Differences in the presence of classic and differentiated dysplasia within groups were assessed with the Fisher’s exact test. A Wilcoxon rank-sum test was conducted to compare time between oral leukoplakia diagnosis and progression between classic and differentiated oral leukoplakia lesions. For malignant transformation survival curves were analyzed by the log-rank test and plotted using the Kaplan–Meier method and hazard ratios (HR) were computed using the Cox proportional hazards model. All statistical analyses were performed using R 3.5.3 (R Core Team, Vienna, Austria). Kaplan–Meier figures were produced using the survminer R package. Statistical significance was assumed when p values are lower than 0.050.

Results

Addition of differentiated dysplasia improves risk stratification for malignant progression

To investigate whether differentiated dysplasia in the oral epithelium has added value as a prognostic marker in patients with oral leukoplakia, the biopsies of all 84 patients were revised to reassess the grade of dysplasia according to WHO classification (classic dysplasia) and to score the presence of differentiated dysplasia. Figure 1 shows examples of classic and differentiated dysplasia in the oral mucosa. Figure 2 gives an overview of the distribution of progression and types of dysplasia for all oral leukoplakia patients. Differentiated dysplasia (33 out of 84, 39%) is as common as classic dysplasia (28 out of 84, 33%), with no significant difference between progressors and nonprogressors (Fig. 2, p = 0.311, Fisher’s exact test). Time in months between oral leukoplakia biopsy and progression was significantly longer for lesions with only differentiated dysplasia (median = 60) compared with lesions with only classic dysplasia (median = 36; W = 19.5, p = 0.025). Out of 84, 56 patients did not show classic dysplasia. From this group 11 patients (20%) progressed. However, when classic dysplasia is combined with differentiated dysplasia, only 2 out of 30 (7%) lesions without any form of dysplasia progressed to a squamous cell carcinoma of the upper aerodigestive tract. Univariate analysis showed that the presence of classic dysplasia was significantly related to malignant transformation (Fig. 3a, HR = 3.26, 95% CI 1.48–7.19, p = 0.002). When only considering lesions without classic dysplasia, the presence of differentiated dysplasia imparts an increased risk of progression (Fig. 3b, HR = 5.48, 95% CI 1.18–25.35, p = 0.014). When classic dysplasia and differentiated dysplasia are combined, this is a considerably stronger prognostic factor for malignant transformation (Fig. 3c, HR = 7.43, 95% CI 1.75–31.56, p = 0.001). Almost all cases that progressed showed dysplasia. However, it should be noted that of all cases with any dysplasia (54) only 23 progressed (43%). Finally, lesions that contained both classic and differentiated dysplasia did not appear to be at higher risk, although this involved only a small subset of lesions (n = 8).

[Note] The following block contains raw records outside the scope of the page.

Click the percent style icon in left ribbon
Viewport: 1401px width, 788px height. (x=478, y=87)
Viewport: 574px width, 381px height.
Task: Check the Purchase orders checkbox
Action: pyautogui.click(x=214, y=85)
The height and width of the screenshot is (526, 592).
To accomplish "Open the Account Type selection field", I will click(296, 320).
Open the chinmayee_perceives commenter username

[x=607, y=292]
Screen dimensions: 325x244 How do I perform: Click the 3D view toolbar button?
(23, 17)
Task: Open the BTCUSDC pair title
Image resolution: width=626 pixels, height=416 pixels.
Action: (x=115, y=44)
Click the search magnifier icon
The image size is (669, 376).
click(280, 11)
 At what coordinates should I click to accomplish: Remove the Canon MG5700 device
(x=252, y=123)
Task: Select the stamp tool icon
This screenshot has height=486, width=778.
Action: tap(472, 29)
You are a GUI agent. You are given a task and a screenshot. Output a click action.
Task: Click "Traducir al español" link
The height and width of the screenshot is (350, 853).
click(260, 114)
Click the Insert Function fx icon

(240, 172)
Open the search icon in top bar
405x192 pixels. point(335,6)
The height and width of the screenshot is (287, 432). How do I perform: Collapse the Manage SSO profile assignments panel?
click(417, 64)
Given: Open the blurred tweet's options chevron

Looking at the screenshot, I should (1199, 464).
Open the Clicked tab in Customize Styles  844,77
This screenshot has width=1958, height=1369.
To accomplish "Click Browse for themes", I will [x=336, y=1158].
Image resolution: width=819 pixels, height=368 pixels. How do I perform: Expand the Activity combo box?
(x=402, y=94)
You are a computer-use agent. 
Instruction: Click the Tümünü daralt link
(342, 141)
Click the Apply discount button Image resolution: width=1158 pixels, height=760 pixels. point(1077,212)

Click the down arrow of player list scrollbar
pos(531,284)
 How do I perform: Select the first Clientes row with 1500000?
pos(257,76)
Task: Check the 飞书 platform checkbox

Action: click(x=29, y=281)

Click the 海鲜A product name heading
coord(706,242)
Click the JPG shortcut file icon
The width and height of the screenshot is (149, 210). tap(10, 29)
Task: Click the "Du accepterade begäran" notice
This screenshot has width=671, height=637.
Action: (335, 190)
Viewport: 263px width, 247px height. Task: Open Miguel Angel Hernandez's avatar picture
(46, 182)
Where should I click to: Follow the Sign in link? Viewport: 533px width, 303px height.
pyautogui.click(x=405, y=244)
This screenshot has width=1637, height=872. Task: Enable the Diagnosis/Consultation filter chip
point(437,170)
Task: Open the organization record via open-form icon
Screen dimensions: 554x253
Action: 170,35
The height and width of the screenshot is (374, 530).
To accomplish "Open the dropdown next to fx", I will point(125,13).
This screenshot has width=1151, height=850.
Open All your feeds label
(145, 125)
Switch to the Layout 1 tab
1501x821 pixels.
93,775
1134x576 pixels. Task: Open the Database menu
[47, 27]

Fig. 1: Examples of classic and differentiated dysplasia.
figure 1

In classic dysplasia (a) the keratinocytes have enlarged and hyperchromatic nuclei, decreased nuclear–cytoplasmic ratio, mitoses in suprabasal layers and loss of differentiation towards the surface. Differentiated dysplasia (b) is characterized by a basal layer of small cells with hyperchromatic or open nuclei with small nucleoli with an abrupt transition to suprabasal large cells with abundant, eosinophilic cytoplasm with differences in eosinophilia, intercellular edema with clearly visible desmosomes, and large, open nuclei with prominent nucleoli.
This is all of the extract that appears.